Problem to solve ->
Write the entries below again, precisely as they appear.

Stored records
————
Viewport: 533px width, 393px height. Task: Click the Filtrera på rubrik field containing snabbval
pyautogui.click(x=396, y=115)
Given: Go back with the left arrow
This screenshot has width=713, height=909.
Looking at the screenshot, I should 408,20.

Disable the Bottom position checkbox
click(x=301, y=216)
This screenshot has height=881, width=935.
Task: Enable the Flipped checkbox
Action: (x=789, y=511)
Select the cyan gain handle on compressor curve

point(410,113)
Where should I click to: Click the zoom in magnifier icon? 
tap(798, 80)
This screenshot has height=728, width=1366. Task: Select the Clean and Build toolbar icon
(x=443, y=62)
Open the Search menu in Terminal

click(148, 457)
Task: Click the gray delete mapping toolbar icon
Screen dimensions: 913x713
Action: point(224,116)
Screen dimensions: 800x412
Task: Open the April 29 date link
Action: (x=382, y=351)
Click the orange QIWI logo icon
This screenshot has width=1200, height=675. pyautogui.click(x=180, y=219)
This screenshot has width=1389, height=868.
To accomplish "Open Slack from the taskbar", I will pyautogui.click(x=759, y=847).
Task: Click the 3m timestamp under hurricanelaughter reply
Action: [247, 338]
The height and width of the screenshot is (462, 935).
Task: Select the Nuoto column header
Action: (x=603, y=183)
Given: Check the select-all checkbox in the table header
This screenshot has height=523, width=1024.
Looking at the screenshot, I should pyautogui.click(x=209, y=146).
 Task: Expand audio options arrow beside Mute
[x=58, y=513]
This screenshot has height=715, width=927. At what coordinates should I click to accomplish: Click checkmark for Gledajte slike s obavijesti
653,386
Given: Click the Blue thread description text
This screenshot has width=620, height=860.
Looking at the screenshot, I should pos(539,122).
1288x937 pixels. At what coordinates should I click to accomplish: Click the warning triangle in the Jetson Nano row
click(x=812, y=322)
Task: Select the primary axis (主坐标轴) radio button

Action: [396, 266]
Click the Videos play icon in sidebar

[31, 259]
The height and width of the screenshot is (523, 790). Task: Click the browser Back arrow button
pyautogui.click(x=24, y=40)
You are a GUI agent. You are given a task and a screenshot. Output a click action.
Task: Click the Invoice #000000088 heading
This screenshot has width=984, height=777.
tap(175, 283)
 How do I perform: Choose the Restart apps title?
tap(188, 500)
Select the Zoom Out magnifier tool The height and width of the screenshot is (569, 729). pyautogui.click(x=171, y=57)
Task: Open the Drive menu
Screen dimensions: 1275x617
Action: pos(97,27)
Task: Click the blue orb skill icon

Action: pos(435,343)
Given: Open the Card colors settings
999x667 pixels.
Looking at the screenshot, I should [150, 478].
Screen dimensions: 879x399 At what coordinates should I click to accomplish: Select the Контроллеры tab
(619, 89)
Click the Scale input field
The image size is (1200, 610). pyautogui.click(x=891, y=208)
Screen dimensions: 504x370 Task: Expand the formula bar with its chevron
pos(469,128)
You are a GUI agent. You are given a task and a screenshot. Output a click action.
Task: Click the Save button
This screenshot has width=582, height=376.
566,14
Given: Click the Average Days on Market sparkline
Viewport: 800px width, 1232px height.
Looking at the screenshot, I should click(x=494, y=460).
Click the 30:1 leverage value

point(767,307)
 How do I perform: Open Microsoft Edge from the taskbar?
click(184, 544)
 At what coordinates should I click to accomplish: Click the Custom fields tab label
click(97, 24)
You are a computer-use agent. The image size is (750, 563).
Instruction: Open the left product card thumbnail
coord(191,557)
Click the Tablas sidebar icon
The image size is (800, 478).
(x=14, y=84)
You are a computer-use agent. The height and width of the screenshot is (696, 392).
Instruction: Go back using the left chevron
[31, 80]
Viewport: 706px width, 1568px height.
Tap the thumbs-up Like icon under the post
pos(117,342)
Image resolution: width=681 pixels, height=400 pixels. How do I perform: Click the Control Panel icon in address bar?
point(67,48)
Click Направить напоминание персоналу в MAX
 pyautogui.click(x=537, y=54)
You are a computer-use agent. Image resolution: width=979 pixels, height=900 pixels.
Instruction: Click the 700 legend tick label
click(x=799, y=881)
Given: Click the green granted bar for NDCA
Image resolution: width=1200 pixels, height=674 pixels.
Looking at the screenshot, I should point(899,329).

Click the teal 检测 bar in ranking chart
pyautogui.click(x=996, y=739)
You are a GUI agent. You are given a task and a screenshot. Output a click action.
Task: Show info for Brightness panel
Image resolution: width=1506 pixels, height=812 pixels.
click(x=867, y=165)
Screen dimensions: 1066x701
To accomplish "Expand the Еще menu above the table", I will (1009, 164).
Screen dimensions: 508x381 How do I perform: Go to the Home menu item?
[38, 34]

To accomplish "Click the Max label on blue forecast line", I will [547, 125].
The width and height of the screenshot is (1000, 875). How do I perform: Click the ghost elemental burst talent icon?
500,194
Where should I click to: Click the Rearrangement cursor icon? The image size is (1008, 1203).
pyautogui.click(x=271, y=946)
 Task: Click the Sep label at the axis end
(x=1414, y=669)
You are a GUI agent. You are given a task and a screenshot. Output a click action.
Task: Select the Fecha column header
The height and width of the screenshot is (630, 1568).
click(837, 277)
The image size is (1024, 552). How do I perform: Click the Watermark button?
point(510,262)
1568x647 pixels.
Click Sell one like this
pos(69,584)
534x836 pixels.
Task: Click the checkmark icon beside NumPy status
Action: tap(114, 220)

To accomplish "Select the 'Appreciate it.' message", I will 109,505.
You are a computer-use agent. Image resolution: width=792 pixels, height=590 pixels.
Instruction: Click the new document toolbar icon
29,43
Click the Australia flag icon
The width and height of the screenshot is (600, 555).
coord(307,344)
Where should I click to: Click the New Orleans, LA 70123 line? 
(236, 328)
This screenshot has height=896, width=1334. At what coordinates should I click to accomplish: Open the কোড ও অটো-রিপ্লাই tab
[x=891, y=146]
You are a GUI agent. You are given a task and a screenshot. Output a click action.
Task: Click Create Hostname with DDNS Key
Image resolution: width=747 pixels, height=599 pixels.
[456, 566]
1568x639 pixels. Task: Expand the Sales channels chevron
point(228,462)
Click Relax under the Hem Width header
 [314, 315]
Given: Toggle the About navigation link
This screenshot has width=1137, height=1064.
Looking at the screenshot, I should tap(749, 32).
————
Exercise solution ->
Viewport: 533px width, 393px height. Task: Click the Filtrera på rubrik field containing snabbval
pyautogui.click(x=396, y=115)
Given: Go back with the left arrow
This screenshot has width=713, height=909.
Looking at the screenshot, I should 408,20.

Disable the Bottom position checkbox
click(x=301, y=216)
This screenshot has height=881, width=935.
Task: Enable the Flipped checkbox
Action: (x=789, y=511)
Select the cyan gain handle on compressor curve

point(410,113)
Where should I click to: Click the zoom in magnifier icon? 
tap(798, 80)
This screenshot has height=728, width=1366. Task: Select the Clean and Build toolbar icon
(x=443, y=62)
Open the Search menu in Terminal

click(148, 457)
Task: Click the gray delete mapping toolbar icon
Screen dimensions: 913x713
Action: point(224,116)
Screen dimensions: 800x412
Task: Open the April 29 date link
Action: (x=382, y=351)
Click the orange QIWI logo icon
This screenshot has width=1200, height=675. pyautogui.click(x=180, y=219)
This screenshot has width=1389, height=868.
To accomplish "Open Slack from the taskbar", I will pyautogui.click(x=759, y=847).
Task: Click the 3m timestamp under hurricanelaughter reply
Action: [247, 338]
The height and width of the screenshot is (462, 935).
Task: Select the Nuoto column header
Action: (x=603, y=183)
Given: Check the select-all checkbox in the table header
This screenshot has height=523, width=1024.
Looking at the screenshot, I should pyautogui.click(x=209, y=146).
 Task: Expand audio options arrow beside Mute
[x=58, y=513]
This screenshot has height=715, width=927. At what coordinates should I click to accomplish: Click checkmark for Gledajte slike s obavijesti
653,386
Given: Click the Blue thread description text
This screenshot has width=620, height=860.
Looking at the screenshot, I should pos(539,122).
1288x937 pixels. At what coordinates should I click to accomplish: Click the warning triangle in the Jetson Nano row
click(x=812, y=322)
Task: Select the primary axis (主坐标轴) radio button

Action: [396, 266]
Click the Videos play icon in sidebar

[31, 259]
The height and width of the screenshot is (523, 790). Task: Click the browser Back arrow button
pyautogui.click(x=24, y=40)
You are a GUI agent. You are given a task and a screenshot. Output a click action.
Task: Click the Invoice #000000088 heading
This screenshot has width=984, height=777.
tap(175, 283)
 How do I perform: Choose the Restart apps title?
tap(188, 500)
Select the Zoom Out magnifier tool The height and width of the screenshot is (569, 729). pyautogui.click(x=171, y=57)
Task: Open the Drive menu
Screen dimensions: 1275x617
Action: pos(97,27)
Task: Click the blue orb skill icon

Action: pos(435,343)
Given: Open the Card colors settings
999x667 pixels.
Looking at the screenshot, I should [150, 478].
Screen dimensions: 879x399 At what coordinates should I click to accomplish: Select the Контроллеры tab
(619, 89)
Click the Scale input field
The image size is (1200, 610). pyautogui.click(x=891, y=208)
Screen dimensions: 504x370 Task: Expand the formula bar with its chevron
pos(469,128)
You are a GUI agent. You are given a task and a screenshot. Output a click action.
Task: Click the Save button
This screenshot has width=582, height=376.
566,14
Given: Click the Average Days on Market sparkline
Viewport: 800px width, 1232px height.
Looking at the screenshot, I should click(x=494, y=460).
Click the 30:1 leverage value

point(767,307)
 How do I perform: Open Microsoft Edge from the taskbar?
click(184, 544)
 At what coordinates should I click to accomplish: Click the Custom fields tab label
click(97, 24)
You are a computer-use agent. The image size is (750, 563).
Instruction: Open the left product card thumbnail
coord(191,557)
Click the Tablas sidebar icon
The image size is (800, 478).
(x=14, y=84)
You are a computer-use agent. The height and width of the screenshot is (696, 392).
Instruction: Go back using the left chevron
[31, 80]
Viewport: 706px width, 1568px height.
Tap the thumbs-up Like icon under the post
pos(117,342)
Image resolution: width=681 pixels, height=400 pixels. How do I perform: Click the Control Panel icon in address bar?
point(67,48)
Click Направить напоминание персоналу в MAX
 pyautogui.click(x=537, y=54)
You are a computer-use agent. Image resolution: width=979 pixels, height=900 pixels.
Instruction: Click the 700 legend tick label
click(x=799, y=881)
Given: Click the green granted bar for NDCA
Image resolution: width=1200 pixels, height=674 pixels.
Looking at the screenshot, I should point(899,329).

Click the teal 检测 bar in ranking chart
pyautogui.click(x=996, y=739)
You are a GUI agent. You are given a task and a screenshot. Output a click action.
Task: Show info for Brightness panel
Image resolution: width=1506 pixels, height=812 pixels.
click(x=867, y=165)
Screen dimensions: 1066x701
To accomplish "Expand the Еще menu above the table", I will (1009, 164).
Screen dimensions: 508x381 How do I perform: Go to the Home menu item?
[38, 34]

To accomplish "Click the Max label on blue forecast line", I will [547, 125].
The width and height of the screenshot is (1000, 875). How do I perform: Click the ghost elemental burst talent icon?
500,194
Where should I click to: Click the Rearrangement cursor icon? The image size is (1008, 1203).
pyautogui.click(x=271, y=946)
 Task: Click the Sep label at the axis end
(x=1414, y=669)
You are a GUI agent. You are given a task and a screenshot. Output a click action.
Task: Select the Fecha column header
The height and width of the screenshot is (630, 1568).
click(837, 277)
The image size is (1024, 552). How do I perform: Click the Watermark button?
point(510,262)
1568x647 pixels.
Click Sell one like this
pos(69,584)
534x836 pixels.
Task: Click the checkmark icon beside NumPy status
Action: tap(114, 220)

To accomplish "Select the 'Appreciate it.' message", I will 109,505.
You are a computer-use agent. Image resolution: width=792 pixels, height=590 pixels.
Instruction: Click the new document toolbar icon
29,43
Click the Australia flag icon
The width and height of the screenshot is (600, 555).
coord(307,344)
Where should I click to: Click the New Orleans, LA 70123 line? 
(236, 328)
This screenshot has height=896, width=1334. At what coordinates should I click to accomplish: Open the কোড ও অটো-রিপ্লাই tab
[x=891, y=146]
You are a GUI agent. You are given a task and a screenshot. Output a click action.
Task: Click Create Hostname with DDNS Key
Image resolution: width=747 pixels, height=599 pixels.
[456, 566]
1568x639 pixels. Task: Expand the Sales channels chevron
point(228,462)
Click Relax under the Hem Width header
 [314, 315]
Given: Toggle the About navigation link
This screenshot has width=1137, height=1064.
Looking at the screenshot, I should tap(749, 32).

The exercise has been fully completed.